-- Start of Data provided --

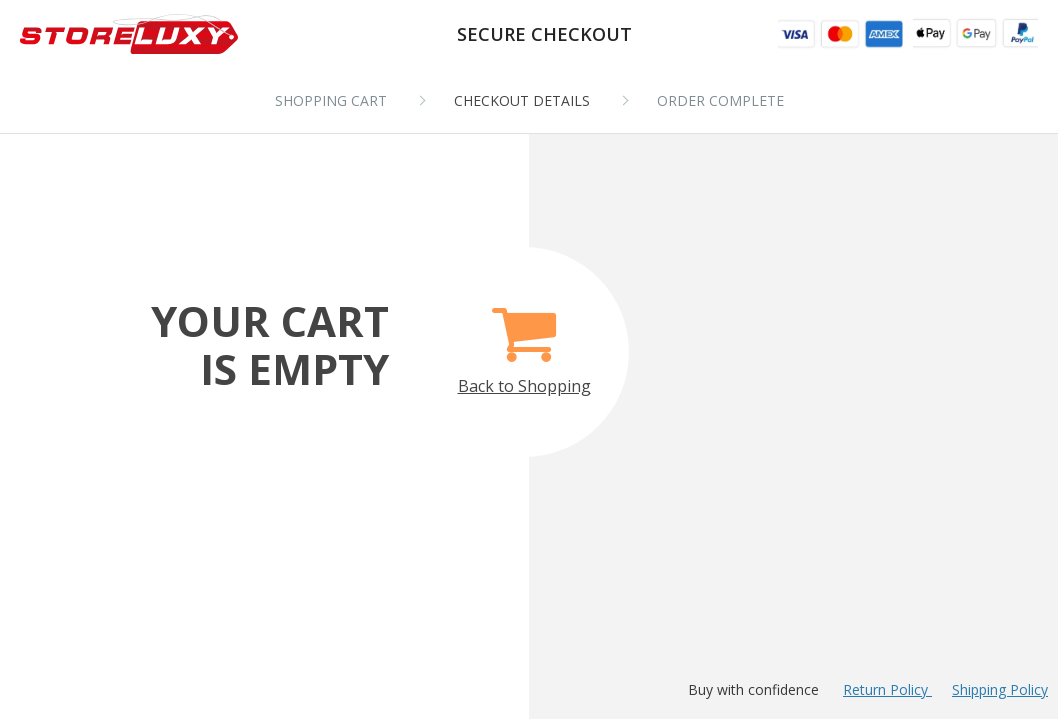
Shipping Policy (1000, 689)
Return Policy (887, 689)
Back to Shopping (524, 339)
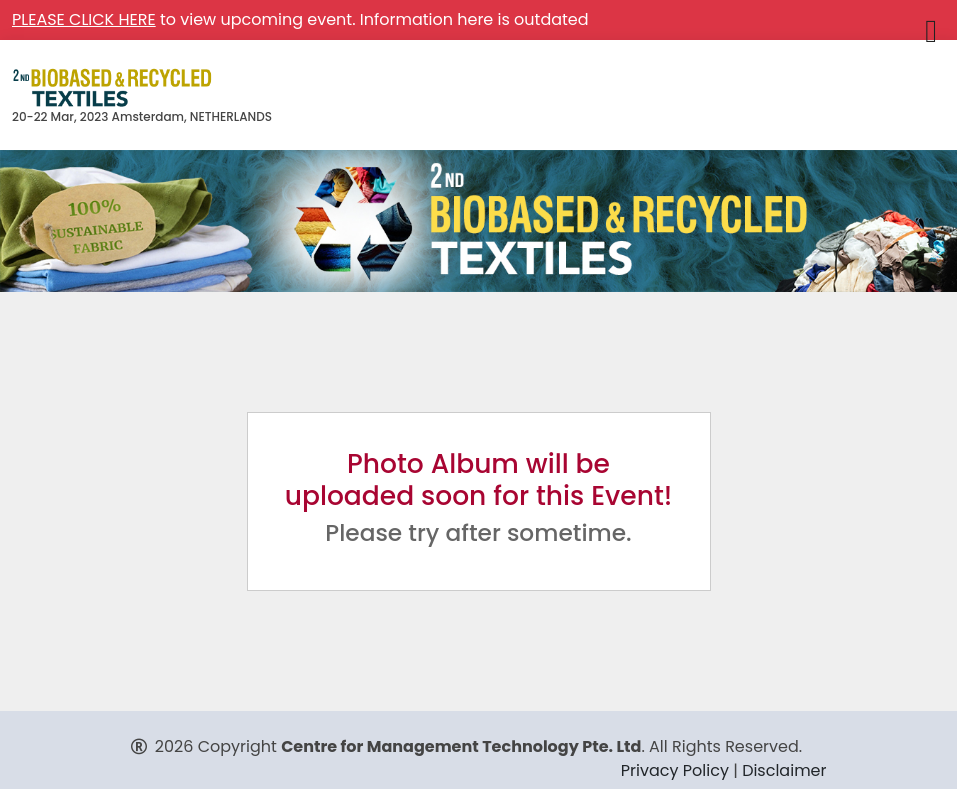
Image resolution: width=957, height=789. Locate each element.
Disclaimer (784, 770)
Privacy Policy (675, 770)
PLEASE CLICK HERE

-- End of Data provided --

Retype the entries above line for line without changing them, and leave out the pictures.

Shipping Policy (1000, 689)
Return Policy (887, 689)
Back to Shopping (524, 339)
Image resolution: width=957, height=789. Locate each element.
Disclaimer (784, 770)
Privacy Policy (675, 770)
PLEASE CLICK HERE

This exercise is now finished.